Acteurs courtisés de l’aménagement du territoire, les compagnies aériennes à bas coût, et la plus importante d’entre elles, Ryanair, se sont développées en 30 ans, surfant sur l’envie des consommateurs de voyager sans se ruiner.

Les compagnies à bas coût s’appuient sur une optimisation économique impitoyable, inimaginables dans les compagnies traditionnelles.

Par ailleurs, et depuis bien avant la pandémie, la question se pose de l’usage d’un moyen de transport qui serait à l’origine de 5% des émissions mondiales de gaz à effet de serre. Né en Scandinavie, le flightshaming (la honte de prendre l’avion) se développe, particulièrement parmi les jeunes générations.

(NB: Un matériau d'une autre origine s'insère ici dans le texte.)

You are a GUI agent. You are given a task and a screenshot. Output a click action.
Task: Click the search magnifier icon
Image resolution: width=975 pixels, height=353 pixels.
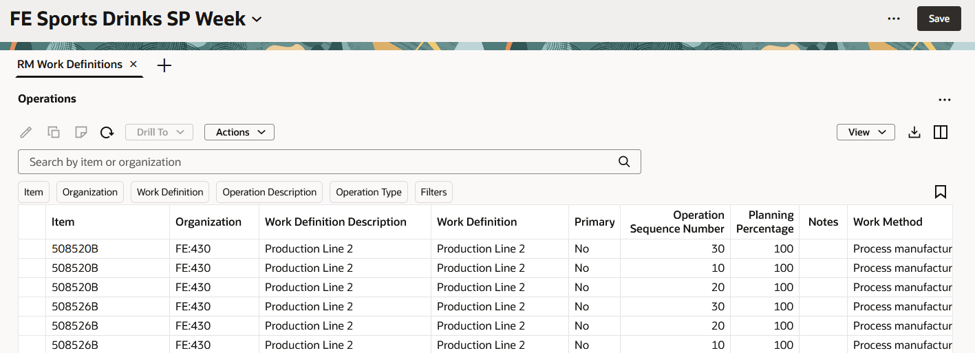[624, 162]
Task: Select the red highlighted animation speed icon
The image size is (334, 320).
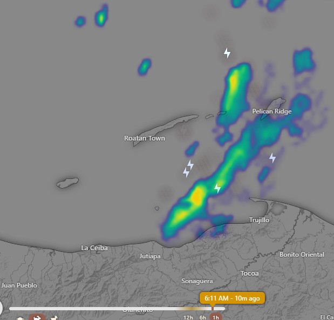Action: (x=37, y=317)
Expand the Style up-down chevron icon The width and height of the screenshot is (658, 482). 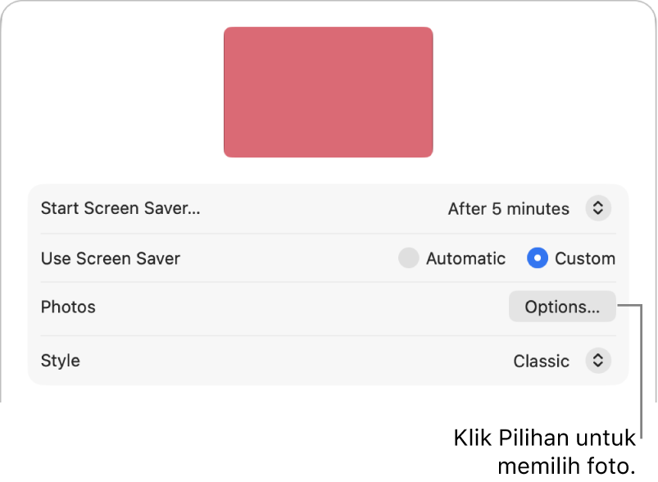coord(598,361)
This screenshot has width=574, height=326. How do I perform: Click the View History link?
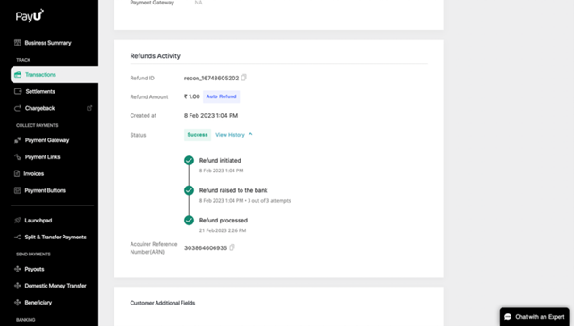230,135
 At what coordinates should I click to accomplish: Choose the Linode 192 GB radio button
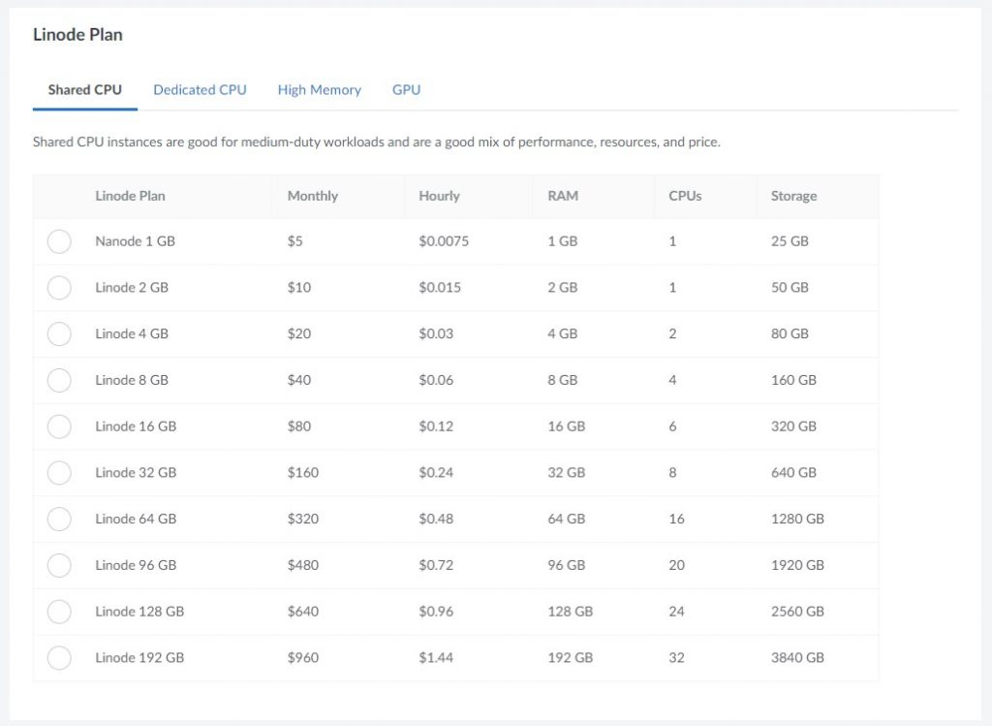point(59,657)
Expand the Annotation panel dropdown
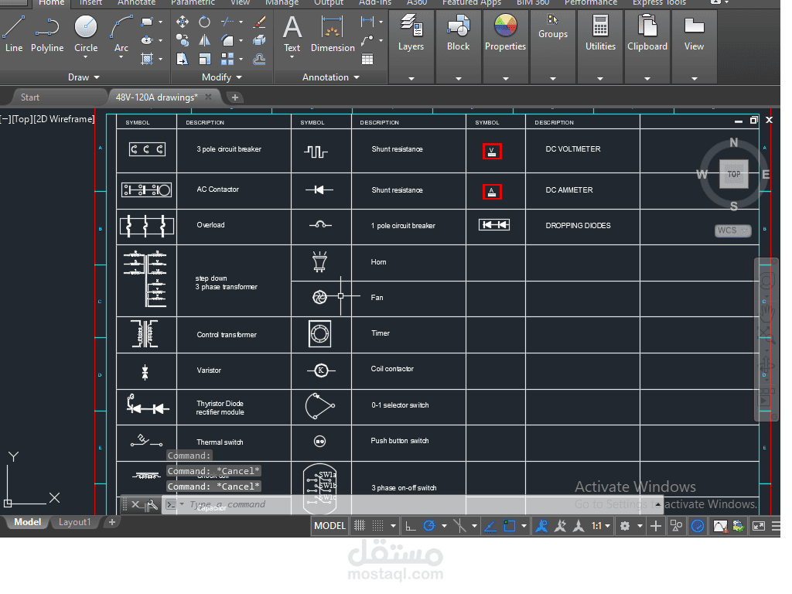Viewport: 792px width, 594px height. coord(331,77)
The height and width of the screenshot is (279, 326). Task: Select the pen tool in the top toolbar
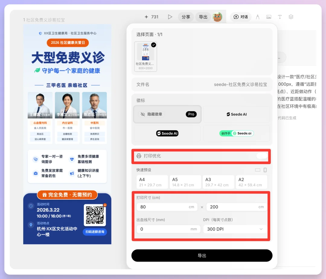coord(257,17)

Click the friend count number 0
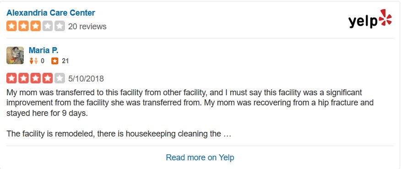click(x=43, y=61)
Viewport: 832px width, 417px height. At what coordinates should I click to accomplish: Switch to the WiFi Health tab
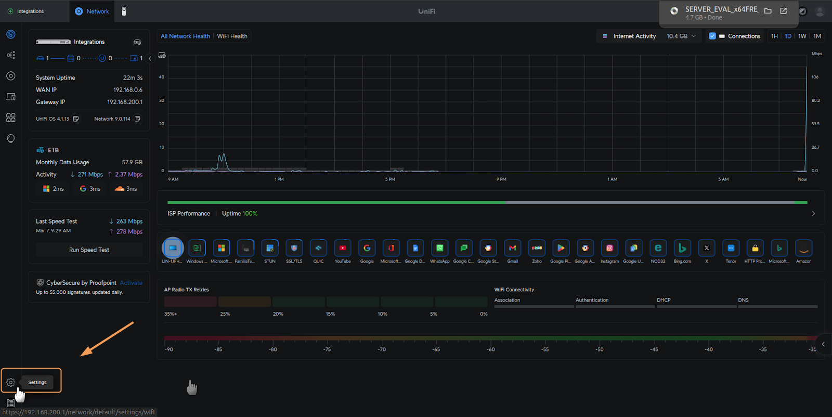click(x=232, y=36)
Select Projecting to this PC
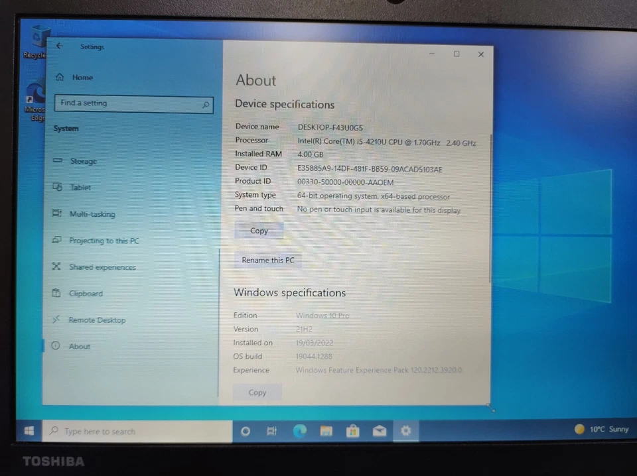 (x=104, y=241)
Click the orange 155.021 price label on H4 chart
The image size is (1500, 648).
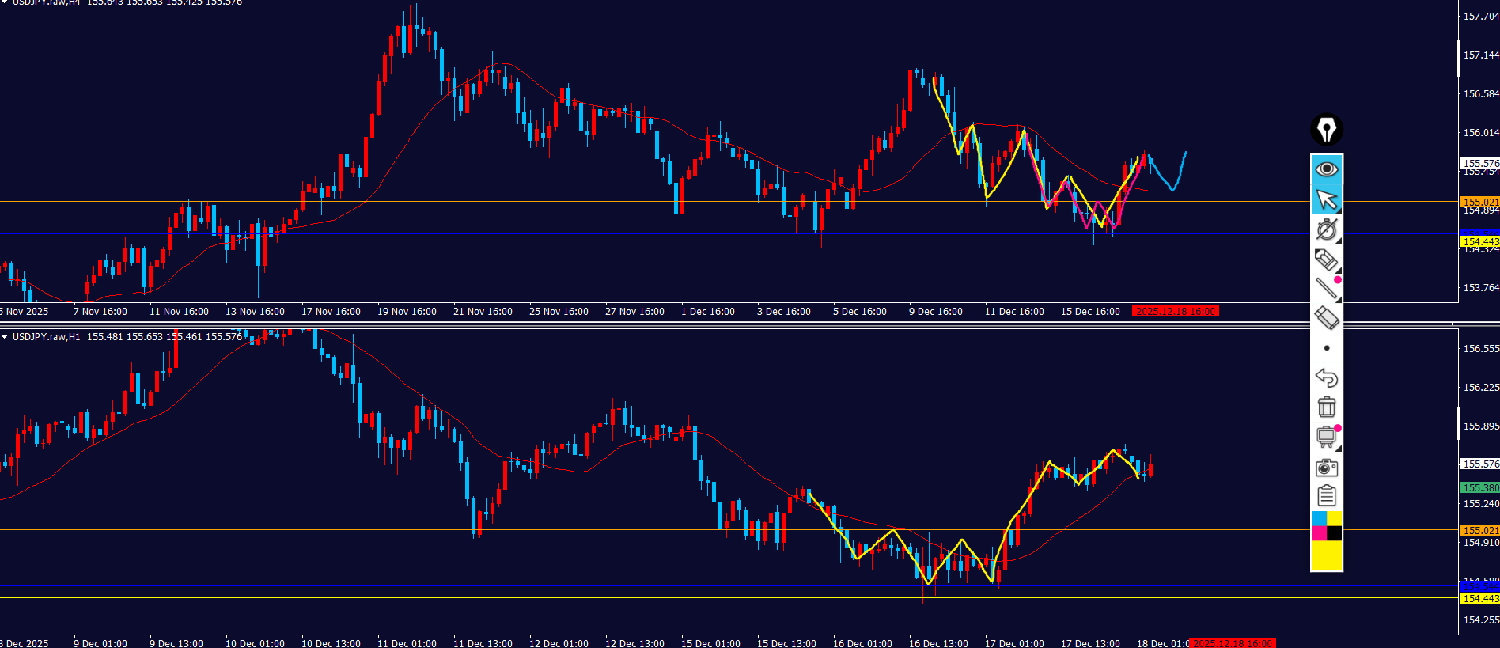[1479, 203]
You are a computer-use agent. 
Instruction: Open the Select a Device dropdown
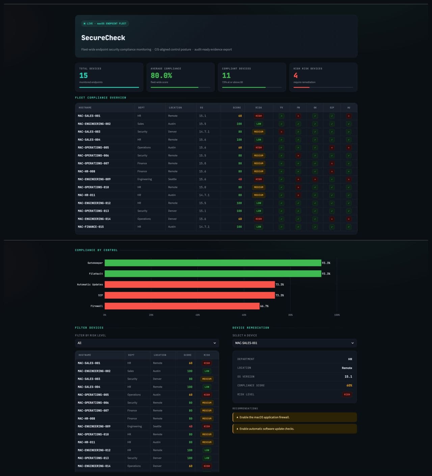[x=295, y=343]
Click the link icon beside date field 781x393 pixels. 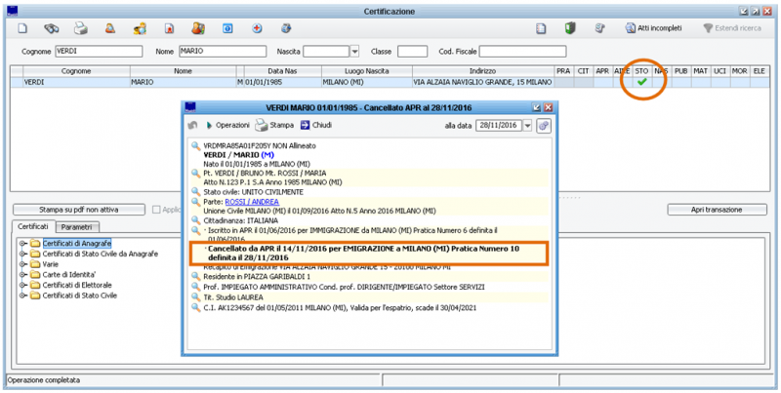pos(544,126)
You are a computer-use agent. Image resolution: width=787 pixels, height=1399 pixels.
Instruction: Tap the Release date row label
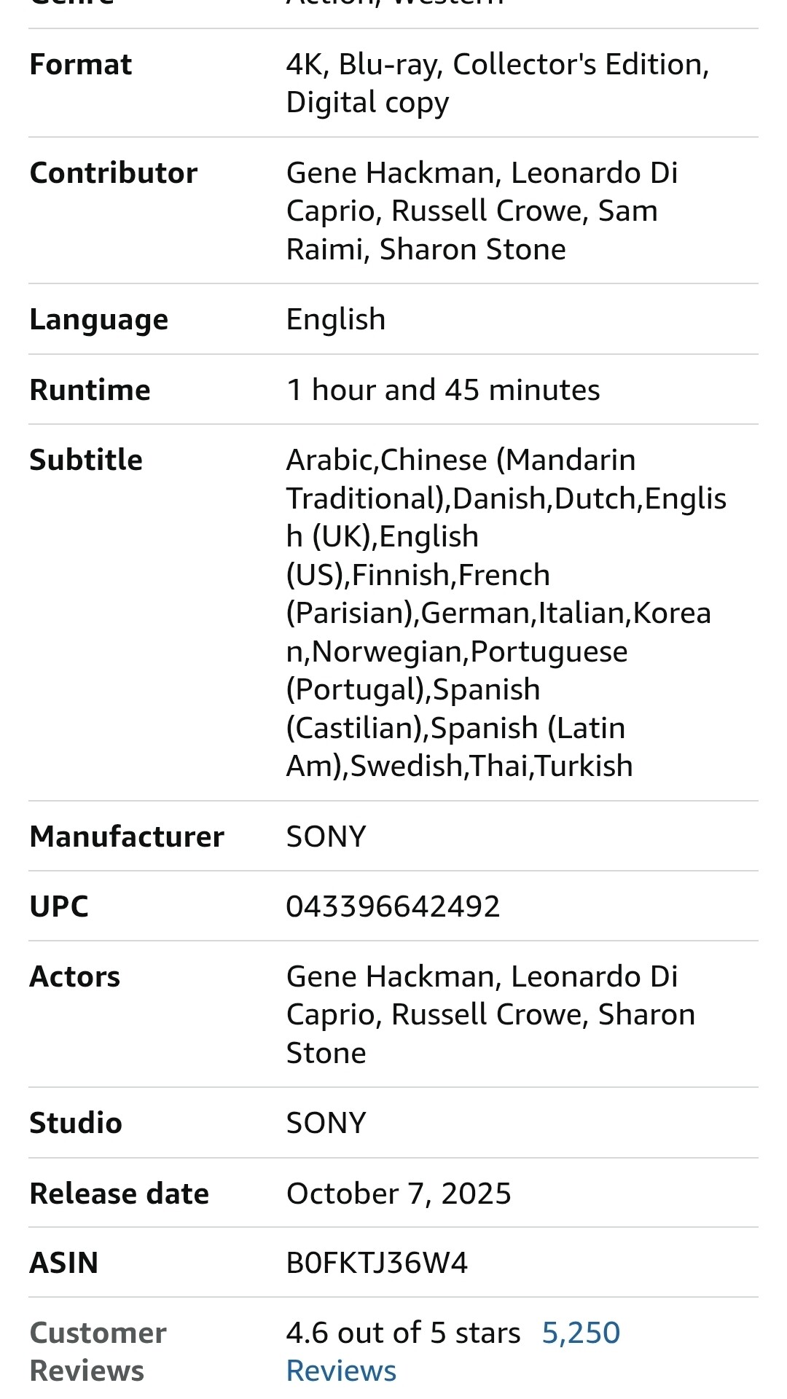click(x=120, y=1194)
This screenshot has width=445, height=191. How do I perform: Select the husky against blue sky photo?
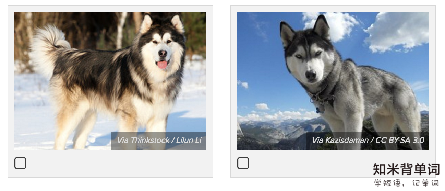coord(333,81)
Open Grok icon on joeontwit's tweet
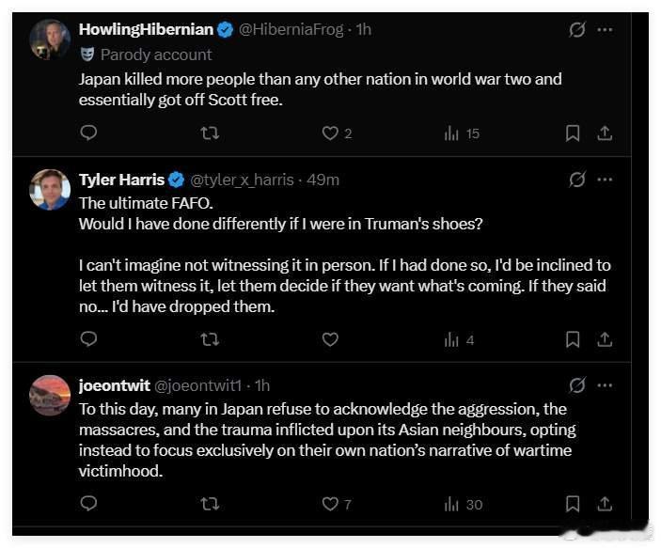Screen dimensions: 661x548 (577, 385)
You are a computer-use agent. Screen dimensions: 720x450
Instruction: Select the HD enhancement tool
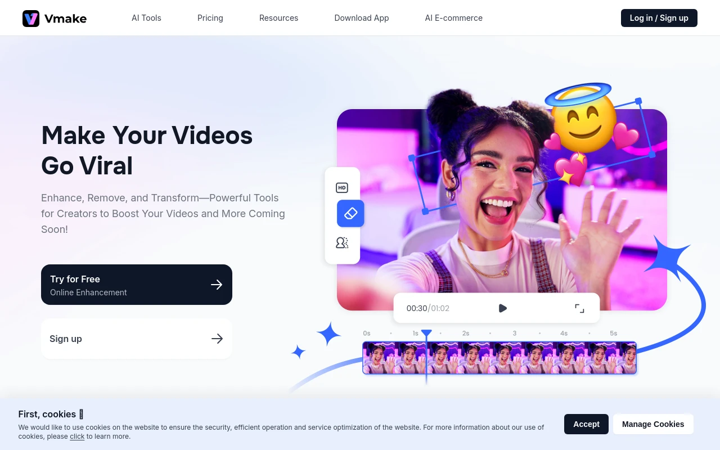[342, 187]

La crise actuelle pourrait accélérer la prise de conscience que l’eurodéputée écologiste Karima Delli, Présidente de la Commission des transports au Parlement européen appelle, par exemple, de ses vœux.

Réputé naguère peu soucieux d’écologie, le patron de Ryanair, Michael O’Leary affirme que grâce à l’achat d’avions moins gourmands, il est désormais très engagé dans la défense de l’environnement.

L’économie du secteur aérien a été frappée de plein fouet par la pandémie. Ryanair, a annoncé début février la pire année de son histoire. La compagnie prévoit une perte annuelle comprise entre 850 et 950 millions d’euros.

Mais paradoxalement, les compagnies à bas coût pourraient être celles qui tireront le mieux leur épingle du jeu. Ryanair s’est ainsi payé le luxe d’ouvrir le 3 décembre, en pleine pandémie, une nouvelle base,  la quatrième en France, à Beauvais, sur son aéroport « historique ».